I asked "Auntie" if she were ever sold on the block, and she answered, "Law sakes, honey, I must tell you. No, I never was sold, but nuthin' but the Dear Blessed Lawd saved me. You see Massa Sid had gone away for a few days, and his boys was takin' care of things, when some nigger traders came and wanted to buy some niggers, and they picked on my grandmammy and me. How old was I? Well, I reckon I was about fourteen. You see, honey, I never could read or write, but I can count, and I can remember—Lawdy! how I can remember. Well, there I was on the block, just scairt and shivering—I was just cold all over—and them there nigger traders was jest a talkin', when down that long lane came Massa Sid, and I'm tellin' you, it was the Dear Lawd that sent him. He was a ridin' on his hoss, and he stopped right in front of me, standing there on the block. He looked at his boys, then he turned to them nigger traders and yelled out, "What you all doin' here?" The boys told him there was just so many niggers on the place, and they wanted some money and when the nigger traders come along they thought they would sell a few niggers. Honey, I'm tellin' you, Massa Sid turned to them nigger traders and said, "you nigger traders get out of here. These are my niggers and I don't sell niggers. I can feed them all, I don't want any help." He grabbed me right off of the block and put me on the hoss in front of him and set me down in front of my cabin. Sceered, oh Lawdy I was sceered! No, suh, Massa Sid never sold no niggers."

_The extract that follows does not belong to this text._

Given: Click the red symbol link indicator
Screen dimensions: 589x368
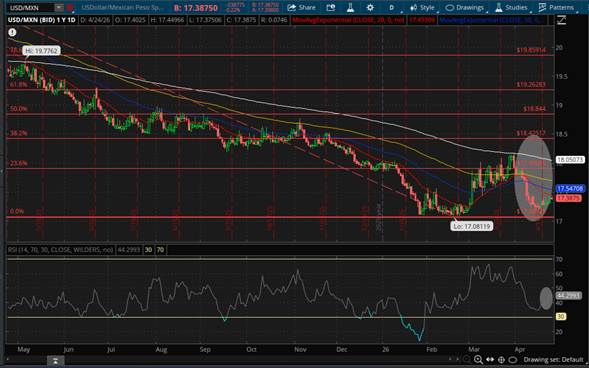Looking at the screenshot, I should [70, 8].
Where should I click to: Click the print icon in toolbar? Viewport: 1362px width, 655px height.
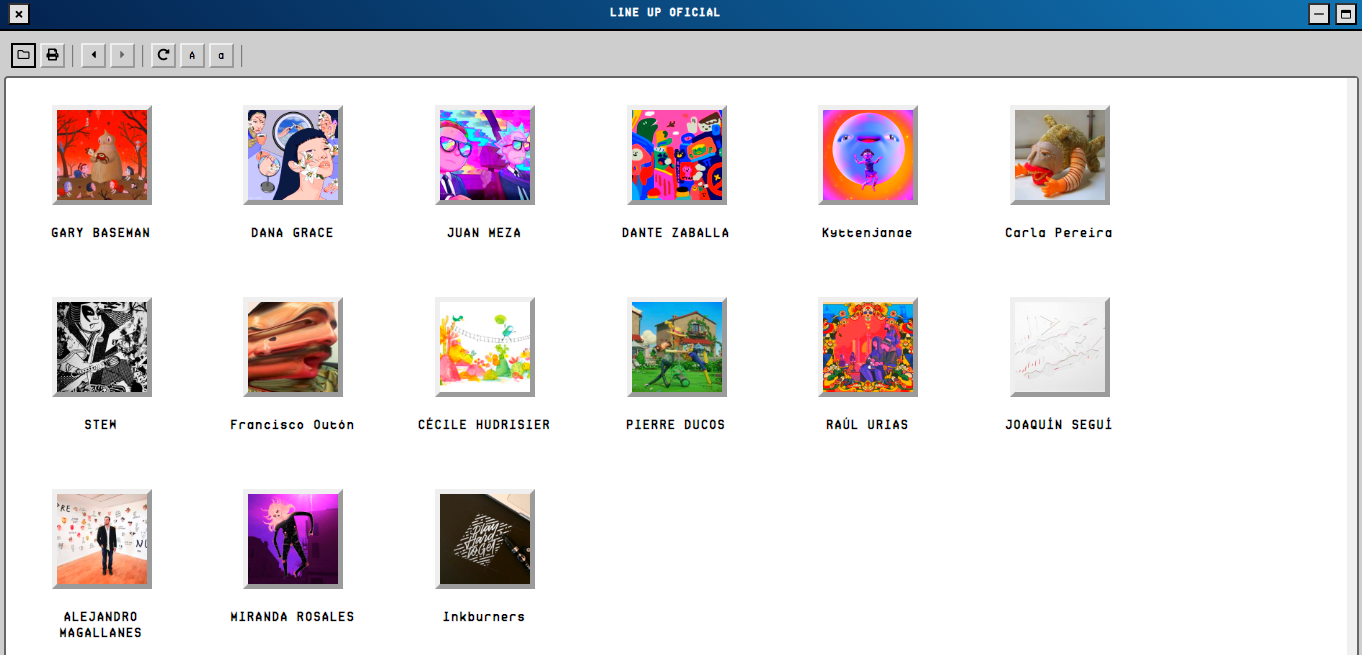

"I must tell you about what happened one night while we were all there in the camp. One of the massa's boys that loved my uncle, came crawling on all fours, just like a pig, into camp. He passed the pickets, and when he found my uncle he laid there on the ground in my uncle's arms and cried like a baby. My uncle was old but he cried too and after a while he told the boy that he must go back—he was 'fraid that the pickets would see him and he would be shot, so he went with him, crawling on all fours just like a pig, till he got him past the pickets, and our young master never saw my uncle any more. Oh, honey, them was heart-breakin' times. The first night we was in camp, my mammy got to thinking about Mother Hulsie and how she was left all alone with all the work, and not a soul to help her. The blue coats had gone through the house and upset everything, so in the morning she asked the captain if she could ask just one thing of him, and that was that she and my uncle go back to Mother Hulsie just for the day, and help put everything away and do the washing. The captain said they could go, but they must be back by five o'clock, and not one nigger child could go along, so they went back for the day and mammy did all the washing, every rag that she could find, and my uncle chopped and stacked outside the house, all the wood that he could chop that day, and then they came back to camp. My mammy said she'd never forget Mother Hulsie wringing her hands and crying, 'Oh Lawd, what will I do?' as they went down the land."